It’s surreal to think that after massive Islamic terrorist attacks in Paris and Nice that the next controversy in this clash of cultures is over appropriate swimwear.
Recently, 20 municipalities in southern France have banned the burkini, a full body bathing suit worn by Muslim women to keep the modest appearance required by their faith. Explanations from the ban have ranged from upholding French moral values to keeping in accordance to secularism.
Something important to understand is that freedom of religion isn’t a right in France. The country recognizes churches, temples and mosques as proprietary entities, but does not recognize their religions. Burkas have been banned in public since 2010, being condemned by parties on both the left and right. Burkas aren’t technically required by Islamic law, but the Quran does tell Muslims to dress modestly. Burkinis were, for a while, exempt from that law as they kept the woman’s face visible.

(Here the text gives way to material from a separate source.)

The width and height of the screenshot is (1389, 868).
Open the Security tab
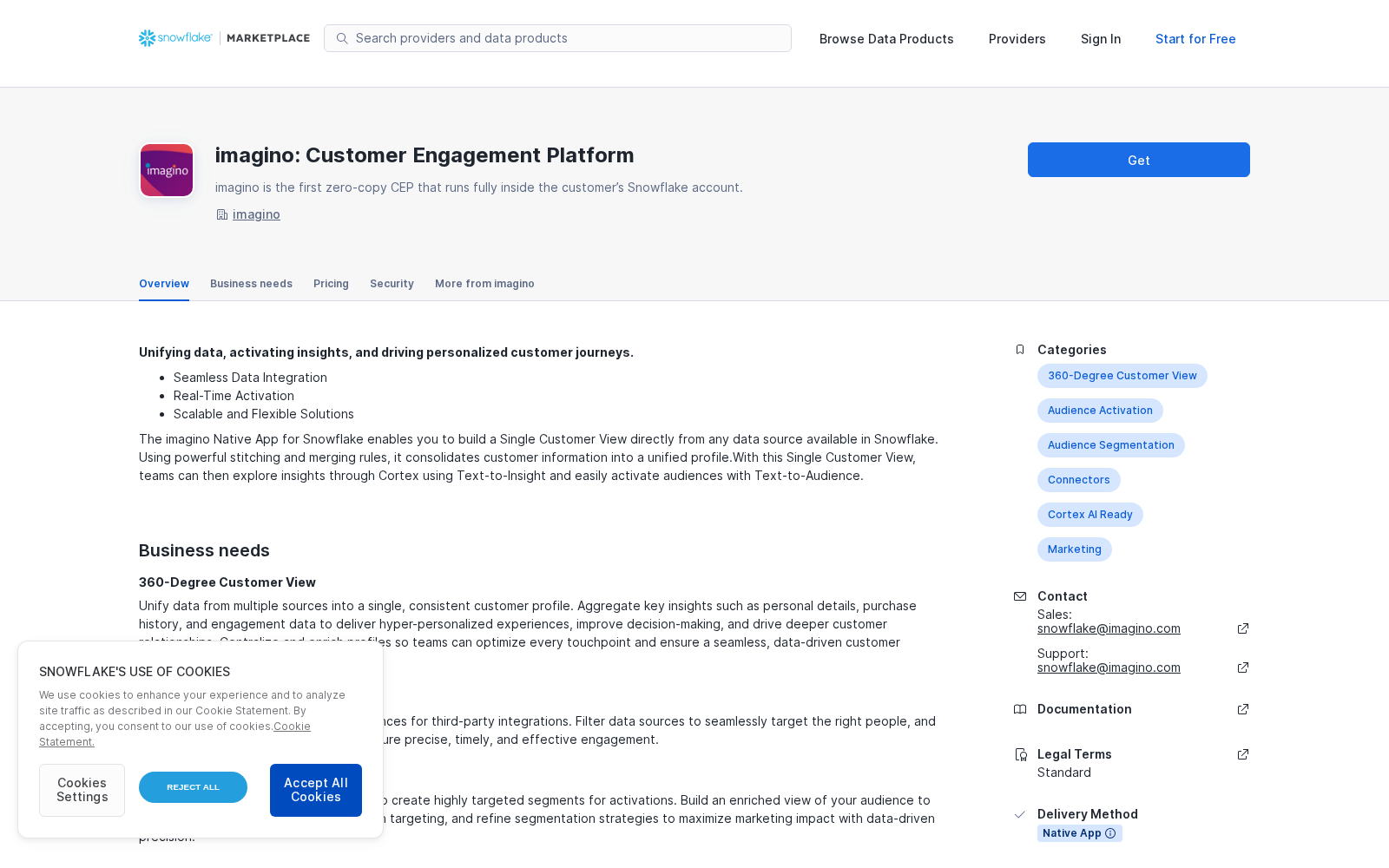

I think the burkini ban is unjust. Wearing a burkini or a burka by itself is not causing anyone any mortal harm. They might go against the France’s mainstream views on sexuality and women’s freedom, but they are worn presumably by the choice of the Islamic women. Sending armed police officers after them and robbing them of their property through fines at gunpoint is causing them harm and is a violation of the non-aggression principle and is injust.
Thinking about the other point of view, I understand the position of those supporting the ban. I believe it’s totally reasonable for someone who moves and takes a permanent residence in a new country to take their customs, language and way of life. Insisting on keeping the culture from the country you’re leaving (for whatever reason) and passing it on to your children (who are born and automatically become citizens of the host nation) can understandably be seen as colonization and aggression and is asking for trouble. Afterall, it’s the rising number of migrants who refuse to assimilate into French culture, as well as the terrorist attacks that spawn from that’s leading to the rise in popularity of the right wing political party National Front, which made tremendous gains in the past election.
Either way, I don’t see this issue bearing too much importance. Yes the ban has been supported by former French President Nicolas Sarkozy, who’s trying to appeal to the right, but he’d do even better by promising to start putting a cap on the current migration situation. I truly think this is controlled opposition for France’s growing right wing sentiment. If the far-right party Front Nationale didn’t earn 28% of the total votes in the 2015 regional elections, then politicians like Sarkozy wouldn’t be promising to ban burkinis, in fact he would instead most likely condemn those supporting the ban.
In the end, I think it’s a futile gesture, similar to the addition of “under God” to the pledge in an effort to keep God in the American lifestyle. It isn’t going to do anything to root out the bigger problem of Islamic fundamentalism and violence brought on by unlimited migration.